(Collected data entries)
*** Begin section ***
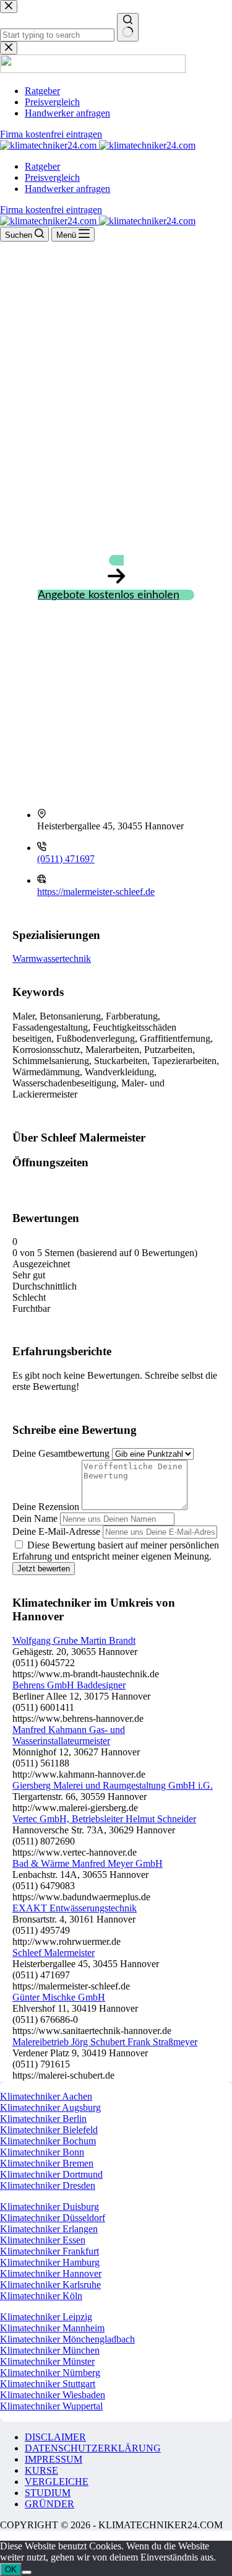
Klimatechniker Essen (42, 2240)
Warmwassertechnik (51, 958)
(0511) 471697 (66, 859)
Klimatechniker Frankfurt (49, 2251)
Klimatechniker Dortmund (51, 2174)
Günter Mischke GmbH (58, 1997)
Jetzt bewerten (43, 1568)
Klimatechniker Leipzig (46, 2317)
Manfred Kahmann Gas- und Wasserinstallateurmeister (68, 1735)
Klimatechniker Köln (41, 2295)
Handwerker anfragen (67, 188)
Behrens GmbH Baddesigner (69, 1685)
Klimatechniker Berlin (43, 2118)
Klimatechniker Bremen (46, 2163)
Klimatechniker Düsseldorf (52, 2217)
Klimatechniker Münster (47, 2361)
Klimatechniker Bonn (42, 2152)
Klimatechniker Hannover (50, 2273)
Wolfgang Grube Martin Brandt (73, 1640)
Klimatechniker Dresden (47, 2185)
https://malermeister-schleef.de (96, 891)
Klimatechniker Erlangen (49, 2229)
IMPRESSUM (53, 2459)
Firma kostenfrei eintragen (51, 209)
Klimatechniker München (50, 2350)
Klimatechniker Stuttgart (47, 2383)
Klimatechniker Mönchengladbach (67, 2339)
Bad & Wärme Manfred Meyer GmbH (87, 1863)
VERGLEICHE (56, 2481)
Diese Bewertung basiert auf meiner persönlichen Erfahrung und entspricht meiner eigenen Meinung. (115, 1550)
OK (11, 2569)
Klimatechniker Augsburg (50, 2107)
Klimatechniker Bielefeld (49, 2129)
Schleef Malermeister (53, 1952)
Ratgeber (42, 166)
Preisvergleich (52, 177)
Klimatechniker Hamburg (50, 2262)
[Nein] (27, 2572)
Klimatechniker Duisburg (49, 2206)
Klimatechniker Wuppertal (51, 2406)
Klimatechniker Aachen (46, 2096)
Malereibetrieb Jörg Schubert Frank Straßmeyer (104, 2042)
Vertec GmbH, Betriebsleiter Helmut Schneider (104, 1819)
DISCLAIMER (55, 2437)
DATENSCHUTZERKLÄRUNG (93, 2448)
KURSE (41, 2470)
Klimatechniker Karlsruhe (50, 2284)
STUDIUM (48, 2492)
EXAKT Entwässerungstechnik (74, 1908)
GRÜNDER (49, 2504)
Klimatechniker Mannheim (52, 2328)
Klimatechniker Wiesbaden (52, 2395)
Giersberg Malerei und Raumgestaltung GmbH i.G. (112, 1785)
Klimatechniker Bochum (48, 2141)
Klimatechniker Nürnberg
*** End section ***
Retype the records above exactly, pictures omitted.

Klimatechniker Essen (42, 2240)
Warmwassertechnik (51, 958)
(0511) 471697 (66, 859)
Klimatechniker Frankfurt (49, 2251)
Klimatechniker Dortmund (51, 2174)
Günter Mischke GmbH (58, 1997)
Jetzt bewerten (43, 1568)
Klimatechniker Leipzig (46, 2317)
Manfred Kahmann Gas- und Wasserinstallateurmeister (68, 1735)
Klimatechniker Köln (41, 2295)
Handwerker anfragen (67, 188)
Behrens GmbH Baddesigner (69, 1685)
Klimatechniker Berlin (43, 2118)
Klimatechniker Bremen (46, 2163)
Klimatechniker Düsseldorf (52, 2217)
Klimatechniker Münster (47, 2361)
Klimatechniker Bonn (42, 2152)
Klimatechniker Hannover (50, 2273)
Wolfgang Grube Martin Brandt (73, 1640)
Klimatechniker Dresden (47, 2185)
https://malermeister-schleef.de (96, 891)
Klimatechniker Erlangen (49, 2229)
IMPRESSUM (53, 2459)
Firma kostenfrei eintragen (51, 209)
Klimatechniker München (50, 2350)
Klimatechniker Stuttgart (47, 2383)
Klimatechniker Mönchengladbach (67, 2339)
Bad & Wärme Manfred Meyer GmbH (87, 1863)
VERGLEICHE (56, 2481)
Diese Bewertung basiert auf meiner persönlichen Erfahrung und entspricht meiner eigenen Meinung. (115, 1550)
OK (11, 2569)
Klimatechniker Augsburg (50, 2107)
Klimatechniker Bielefeld (49, 2129)
Schleef Malermeister (53, 1952)
Ratgeber (42, 166)
Preisvergleich (52, 177)
Klimatechniker Hamburg (50, 2262)
[Nein] (27, 2572)
Klimatechniker Duisburg (49, 2206)
Klimatechniker Wuppertal (51, 2406)
Klimatechniker Aachen (46, 2096)
Malereibetrieb Jörg Schubert Frank Straßmeyer (104, 2042)
Vertec GmbH, Betriebsleiter Helmut Schneider (104, 1819)
DISCLAIMER (55, 2437)
DATENSCHUTZERKLÄRUNG (93, 2448)
KURSE (41, 2470)
Klimatechniker Karlsruhe (50, 2284)
STUDIUM (48, 2492)
EXAKT Entwässerungstechnik (74, 1908)
GRÜNDER (49, 2504)
Klimatechniker Mannheim (52, 2328)
Klimatechniker Wiesbaden (52, 2395)
Giersberg Malerei und Raumgestaltung GmbH i.G. (112, 1785)
Klimatechniker Bochum (48, 2141)
Klimatechniker Nürnberg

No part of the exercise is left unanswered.